Mazara, riflessione a conclusione dell'anno 2025 di don Giuseppe Alcamo

Redazione Prima Pagina Mazara

Riceviamo e pubblichiamo la seguente nota: Miei cari, si conclude il primo Giubileo ordinario del XXI secolo, iniziato nella notte di Natale 2024 da Papa Francesco con l’apertura della Porta Santa, il cui motto è stato “Pellegrini di speranza”. Ci è stato presentato come l’anno di grazia del Signore per la riconciliazione personale, familiare, sociale e per la pace fra tutte le nazioni. Un “sogno ecclesiale” per tutta l’umanità, da desiderare ed alimentare con la preghiera e la corresponsabilità.

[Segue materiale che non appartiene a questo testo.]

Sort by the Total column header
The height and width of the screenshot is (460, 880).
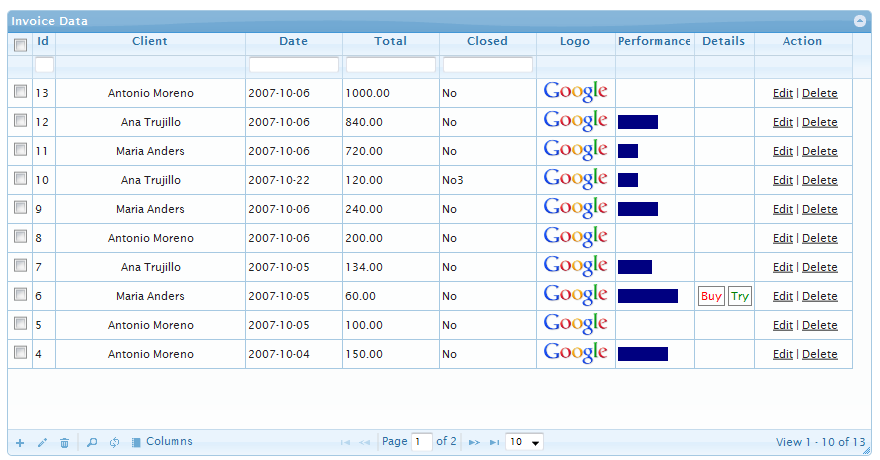tap(390, 42)
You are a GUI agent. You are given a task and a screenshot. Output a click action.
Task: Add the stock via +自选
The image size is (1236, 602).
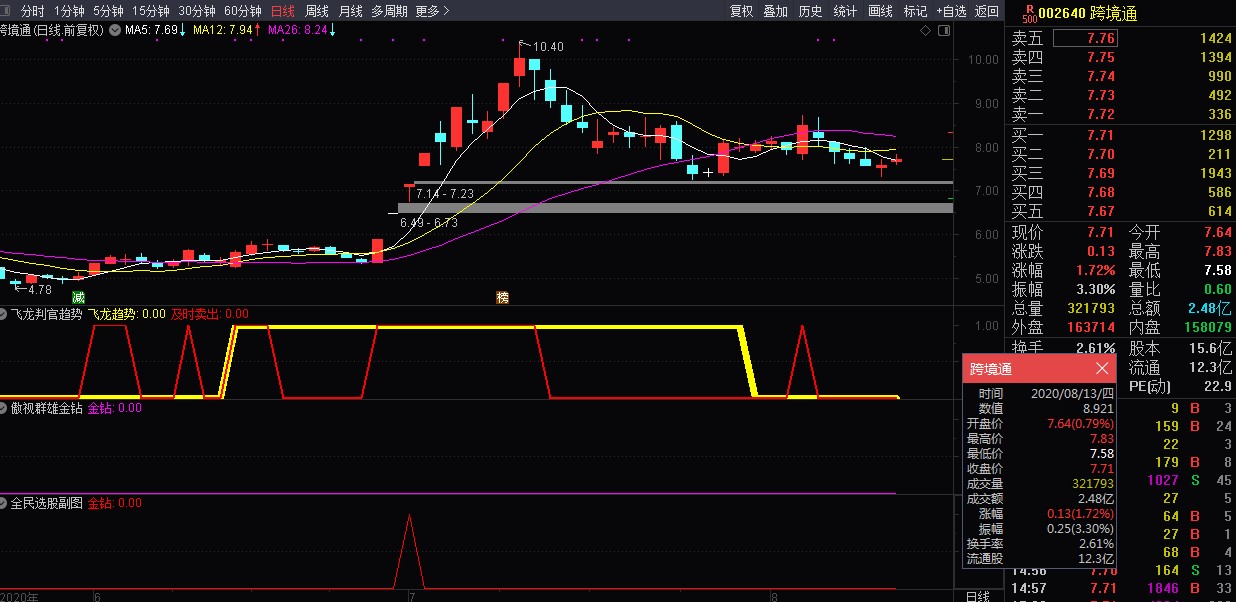(951, 11)
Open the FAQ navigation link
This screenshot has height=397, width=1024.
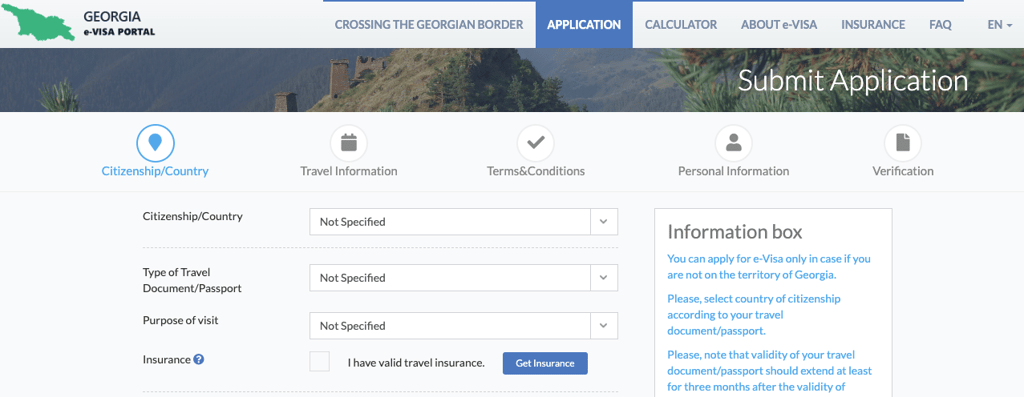(940, 25)
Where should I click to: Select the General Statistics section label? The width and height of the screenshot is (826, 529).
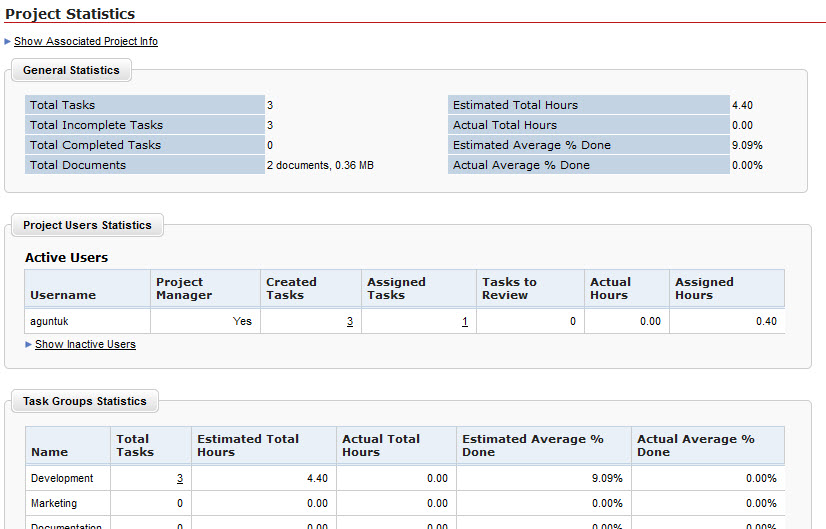(x=71, y=70)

Il giubileo è per sua natura un tempo di riposo ma anche di verifica, di cambio di passo, di focalizzazione dell’obiettivo. Per tutto l’anno tre parole ci hanno fatto da guida: giubileo, pellegrini, speranza. Attraverso questo trittico siamo stati invitati a cercare di mettere ordine nella nostra vita per un futuro più sereno ed umano, più santo. Prima di archiviarlo ed accogliere il nuovo anno, vorrei proporvi di fare una forma di esame di coscienza, per verificare se abbiamo acquisito una rinnovata consapevolezza di fede, se abbiamo coltivato lo spirito di riconciliazione e di giustizia, se abbiamo maturato una maggiore capacità di annuncio evangelico.

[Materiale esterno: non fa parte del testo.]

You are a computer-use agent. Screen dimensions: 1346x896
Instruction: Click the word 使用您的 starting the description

I Padri nella fede, nell’accompagnare un discepolo che desiderava imitare Cristo, ponevano l’esame di coscienza come un metodo necessario per guardarsi dentro ed eliminare rughe o deformazioni. Adesso, che siamo a conclusione di questo anno giubilare, non è fuori luogo guardarsi dentro e chiedersi: in cosa consiste per me la santità di questo anno? Che cosa mi rimane? Che cosa mi porto dentro? Quale incidenza avrà per il mio futuro? Per il mio servizio ecclesiale? Per la mia presenza dentro la società? L’attributo “Santo” la Scrittura l’attribuisce sostanzialmente a Dio; poi, viene esteso a tutto quello che fa riferimento diretto o indiretto a Dio.

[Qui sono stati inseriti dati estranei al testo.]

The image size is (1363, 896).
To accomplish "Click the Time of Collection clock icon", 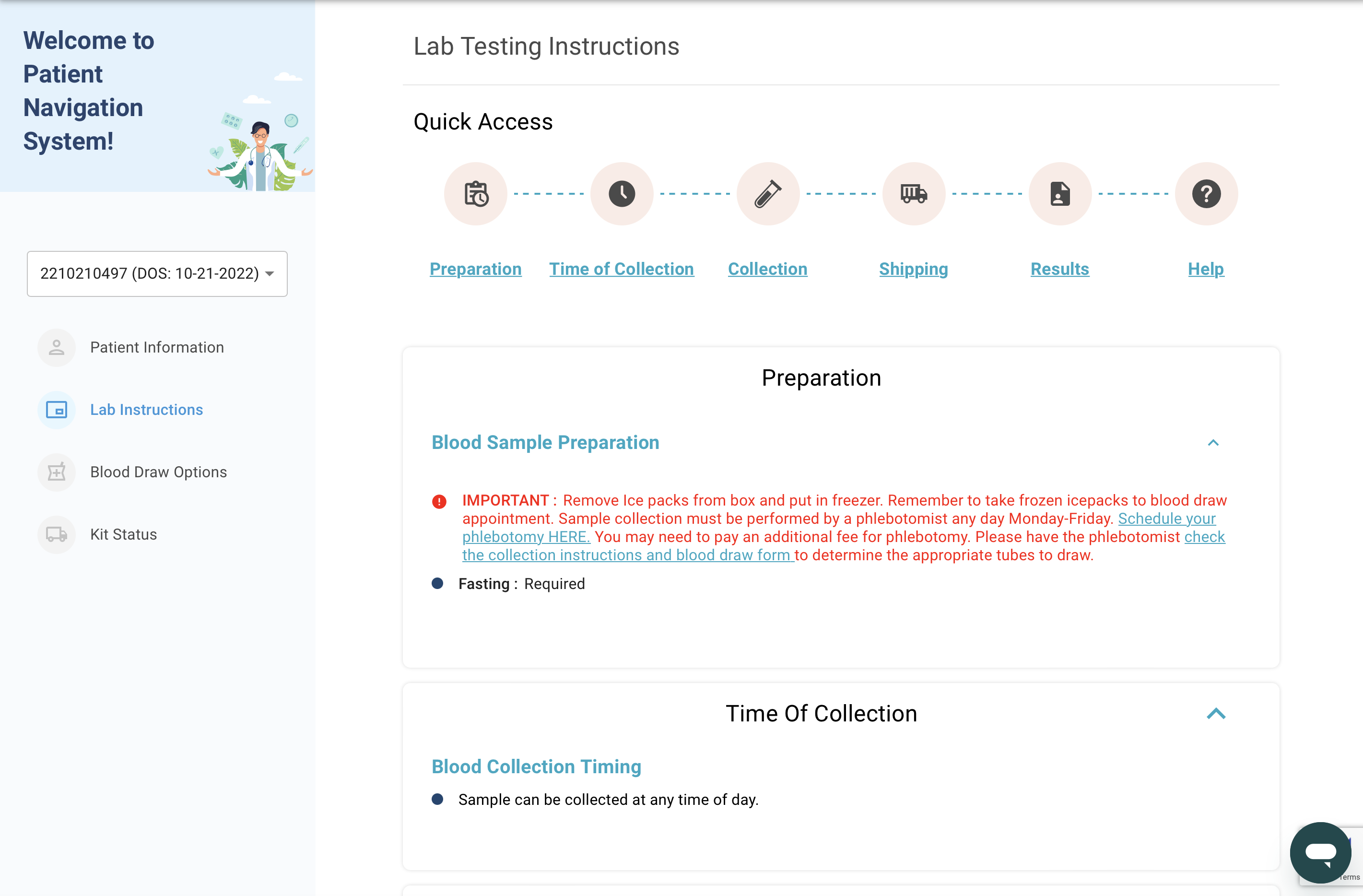I will 622,194.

Possiamo dire che l’aggettivo “Santo” è molto impegnativo, perché indica il mistero di Dio e nello stesso tempo indica tutto ciò che mette in relazione con il mistero di Dio. Non possiamo, quindi, a cuor leggero, dire anno “Santo”, perché è una forma di professione di fede in Dio. La santità di questo anno non può essere data solo dalla circostanza di indicare che sono passati 25 anni dall’inizio del secondo millennio dopo Cristo; nemmeno, può essere data solo dai particolari riti religiosi che abbiamo compiuto.

Tutti sappiamo che le date sono approssimative e molto spesso solo simboliche; e, dalla vita vissuta sappiamo, anche, che non sempre i riti e i culti riescono a metterci realmente in relazione con il mistero di Dio. Può succedere, infatti, di compiere un rito senza celebrare con fede o di dire le preghiere senza pregare, perché non pronunciate da un cuore che ama. Continuando a riflettere sul significato del termine “Santo”, dobbiamo, innanzitutto, affermare che tutto il tempo è santo, perché abitato da Dio e perché orientato verso Dio, nonostante il male, personale e comunitario, che è sotto gli occhi di tutti.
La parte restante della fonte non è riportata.